卵管に感染が波及して卵管炎を起こすと、卵管が詰まったり、癒着したりし、不妊症の原因となったり、妊娠しても子宮外妊娠になったりします。さらに、クラミジアが子宮頚管に持続感染している人が妊娠したり、妊娠してからクラミジアに感染した場合、流・早産をおこすことがあります。一方、分娩時の産道感染によって新生児に結膜炎や肺炎をおこすこともあり、その感染率は30~40%で、その内の15~25%に肺炎を起こすことが知られています。クラミジア肺炎の致死率はそんなに高くありませんが、肺炎を反復したり、呼吸機能障害をおこすこともあり、注意が必要です。
男性の場合は尿道分泌物、女性の場合は頚管を綿棒で擦り採取した頚管上皮細胞でクラミジアの有無を直接検査する方法(抗原検査)と、血液検査で調べる方法(抗体検査)があります。抗原検査で陽性の場合は感染性があるため、必ず治療する必要があります。抗体陽性の場合は、過去に感染した場合も陽性となります。

下腹部痛などの症状があれば治療の対象となる場合があります。クラミジア感染症の治療法としては、クラミジアに有効な抗生物質の投与が中心となりますが、現在一般的に良く使われている抗生物質では効果が弱いため、クラミジアに良く効くものを使う必要があります。有効な抗生物質であれば、大体2~4週間の内服で十分な効果が期待できますが、クラミジア感染症は再発・再燃しやすいため、治療後も注意が必要となります。感染により抗体はできますが、繰り返し感染するのでパートナーと一緒に治療する必要があります。

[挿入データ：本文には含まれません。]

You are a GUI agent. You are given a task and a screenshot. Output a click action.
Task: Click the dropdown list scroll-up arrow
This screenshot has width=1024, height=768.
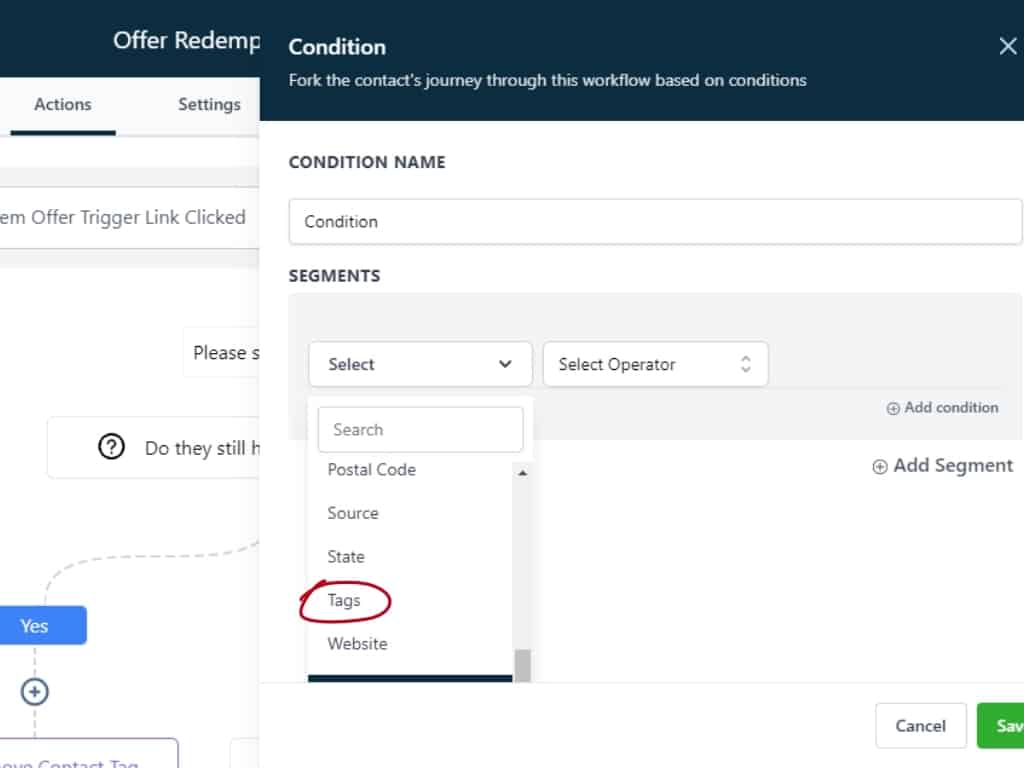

現在クラミジア感染症は急増し、男女を問わず蔓延しつつあります。おかしいなと感じたら、ひどくなる前に早めに産婦人科を受診することをおすすめします。
性器ヘルペス
性器ヘルペスは外陰部に水疱やびらんができる疾患です。単純ヘルペスウイルス(HSV:Herpes Simplex Virus)1型または2型の感染でおこる感染症です。クラミジアの次に多い感染症です。HSVは繰り返し感染します。初感染の場合、性行為から2~7日くらいの潜伏期の後、外陰部に痛みを伴う水疱が生じます。時に、足の付け根にあるリンパ節が腫れることもあります。
再発性の場合は、過労や月経時などに外陰部に水疱が出現します。再発性の場合は軽症のことが多いです。
治療は抗ウイルス剤の内服か、外用が基本です。症状によっては、炎症止めや抗生剤を投与する場合もあります。
梅毒
梅毒はTreponema pallidum subspecies pallidum菌による感染症です。性行為で感染する場合と、胎児が子宮内にいるときに胎盤を通して感染する場合があります。性行為による感染では、約3週間で小豆大から示指頭大までのしこりができます。男性では、包皮、亀頭部に、女性では、大小陰唇、子宮頚部などに好発します。4,5週間でバラ疹と呼ばれる赤い斑点がでてきます。梅毒は血液検査で診断できます。梅毒の治療法はペニシリンの内服が基本です。症状により、2週間から2ヶ月間程度内服します。
STDは早期治療が肝心です。おかしいなと思ったら婦人科へかかってください。さらにパートナーとの性交渉によるピンポン感染を防ぐためにも二人同時に治療をすることが必要です。